## DIRECTIONS FOR THIS TASK
Retype the entries, please, from their first line to the line containing "Task: Retweet using the arrows icon", exactly and only those lines, minus the pictures.

## INPUT FOR THIS TASK

* * * *

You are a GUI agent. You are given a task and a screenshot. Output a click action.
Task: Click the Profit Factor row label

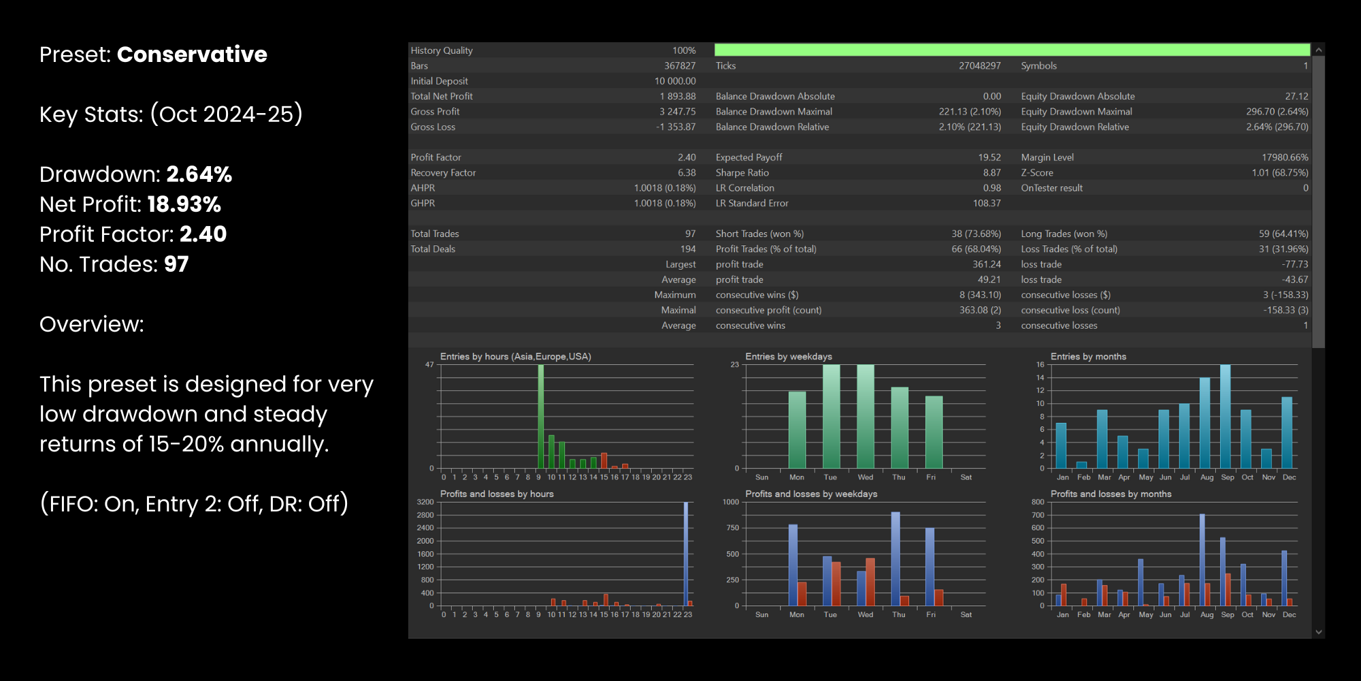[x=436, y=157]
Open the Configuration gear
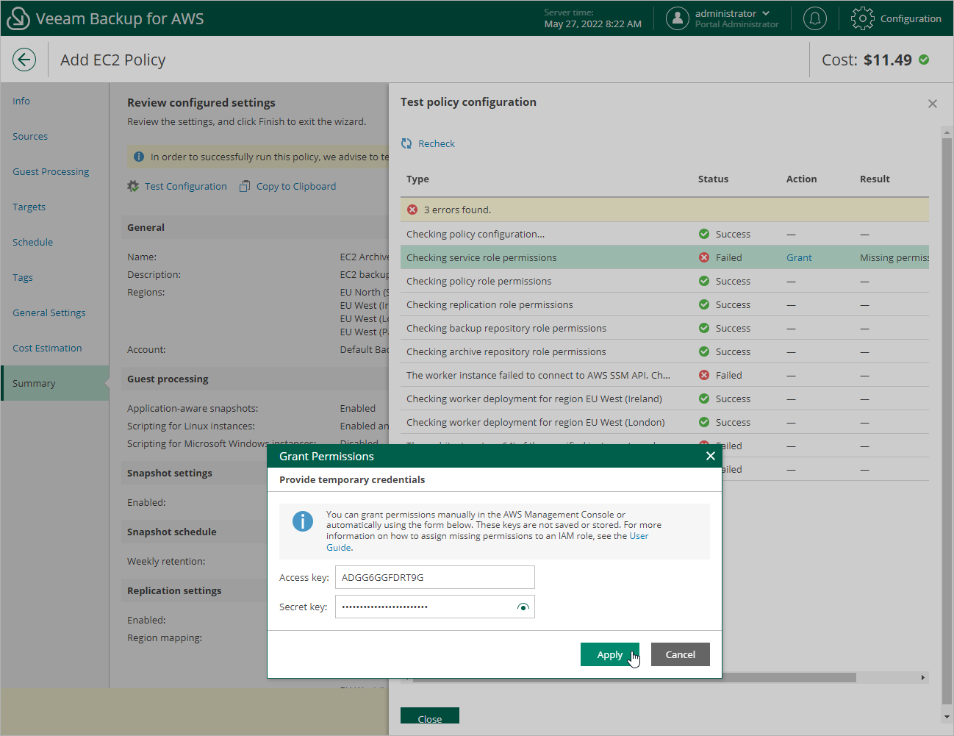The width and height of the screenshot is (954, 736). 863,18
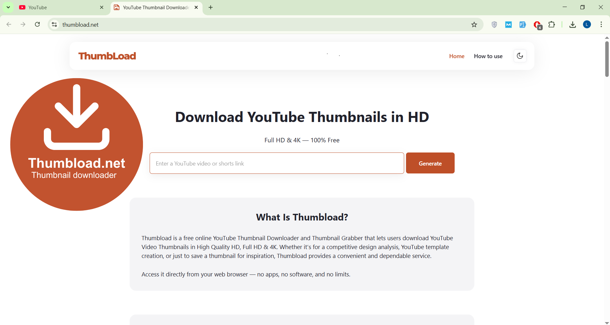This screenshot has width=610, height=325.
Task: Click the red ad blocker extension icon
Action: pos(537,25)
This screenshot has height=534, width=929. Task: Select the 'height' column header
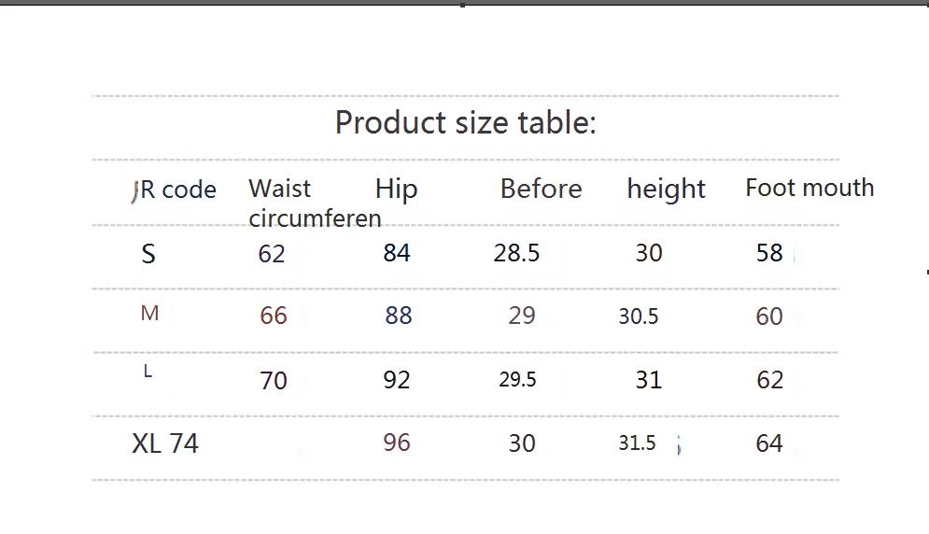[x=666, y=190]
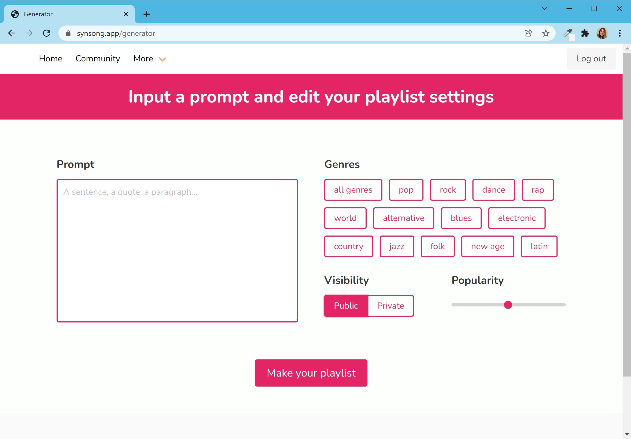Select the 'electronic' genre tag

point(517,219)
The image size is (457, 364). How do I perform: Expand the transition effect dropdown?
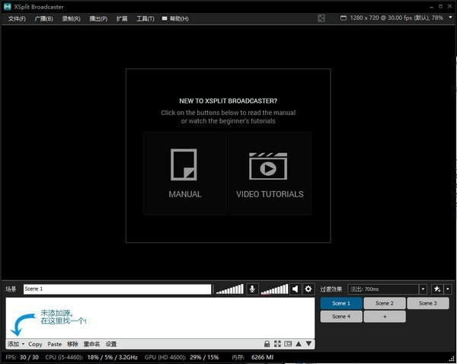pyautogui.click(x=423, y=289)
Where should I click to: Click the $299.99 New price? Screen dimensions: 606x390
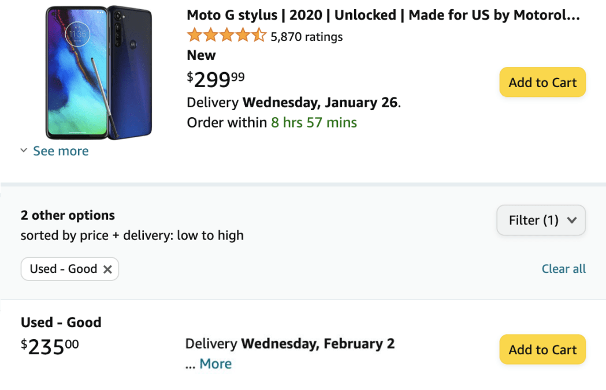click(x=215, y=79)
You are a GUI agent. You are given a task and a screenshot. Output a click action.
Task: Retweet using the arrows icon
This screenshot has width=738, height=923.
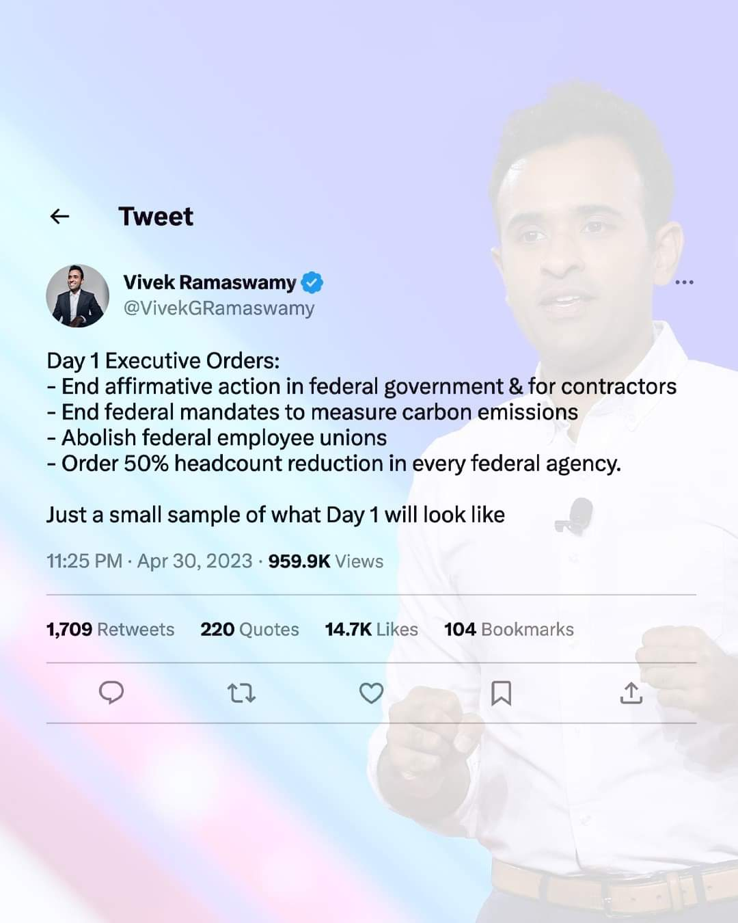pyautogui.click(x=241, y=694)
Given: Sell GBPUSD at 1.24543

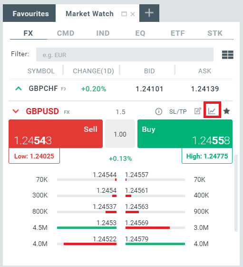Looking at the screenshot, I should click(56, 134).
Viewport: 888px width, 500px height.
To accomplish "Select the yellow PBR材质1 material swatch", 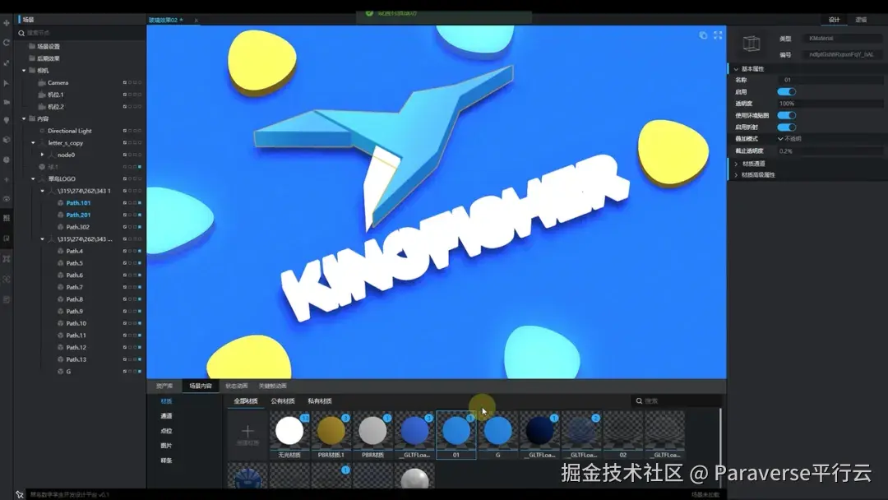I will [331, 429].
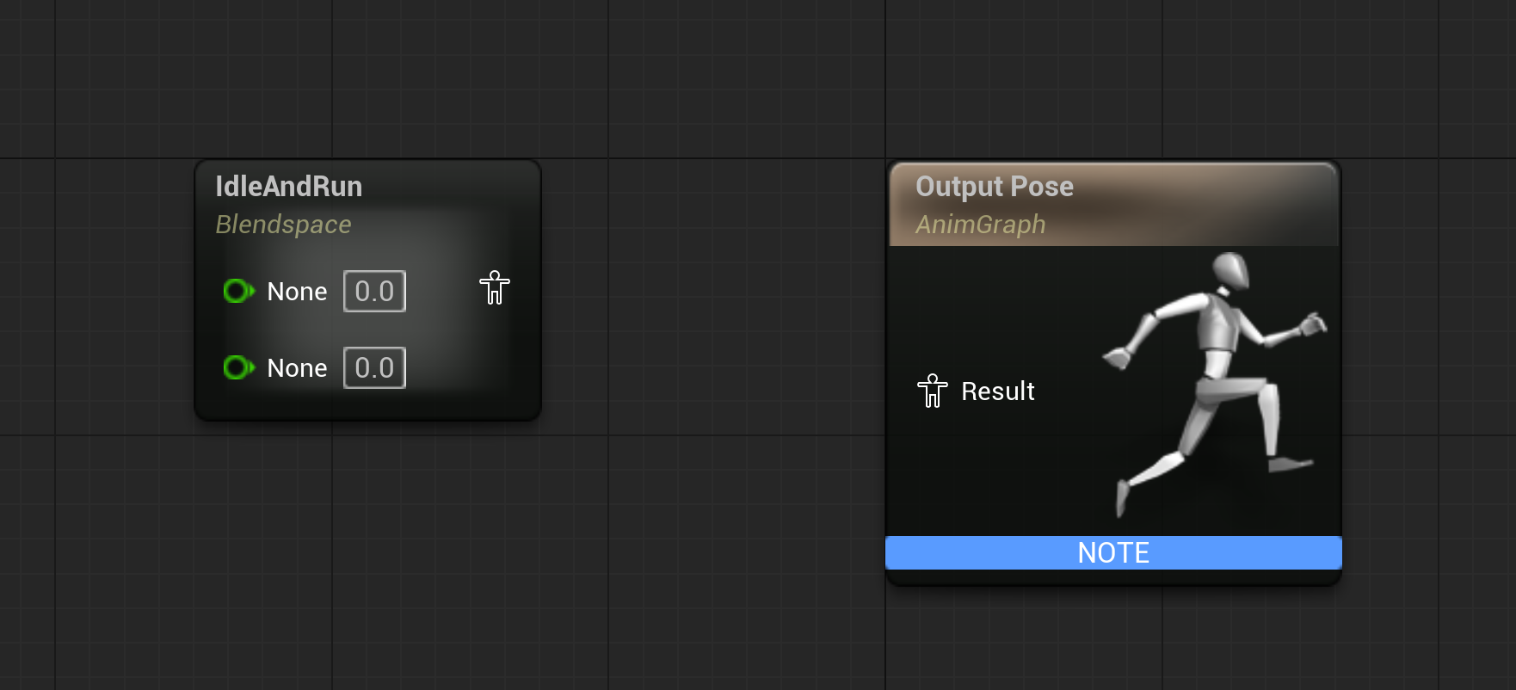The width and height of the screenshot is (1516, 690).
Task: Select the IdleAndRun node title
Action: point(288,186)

* * * *

## SOLVED EXERCISE
You are a GUI agent. You are given a task and a screenshot. Output a click action.
Task: Click the Profit Factor row label

[x=436, y=157]
Open the Configuration gear
The width and height of the screenshot is (954, 736). 863,18
This screenshot has width=610, height=325.
Task: Click the red ad blocker extension icon
Action: pos(537,25)
This screenshot has height=534, width=929. Task: Select the 'height' column header
[x=666, y=190]
Select the 'electronic' genre tag

point(517,219)
The image size is (457, 364). How do I perform: Expand the transition effect dropdown?
pyautogui.click(x=423, y=289)
Where should I click to: Click the $299.99 New price? Screen dimensions: 606x390
click(x=215, y=79)
You are a GUI agent. You are given a task and a screenshot. Output a click action.
Task: Retweet using the arrows icon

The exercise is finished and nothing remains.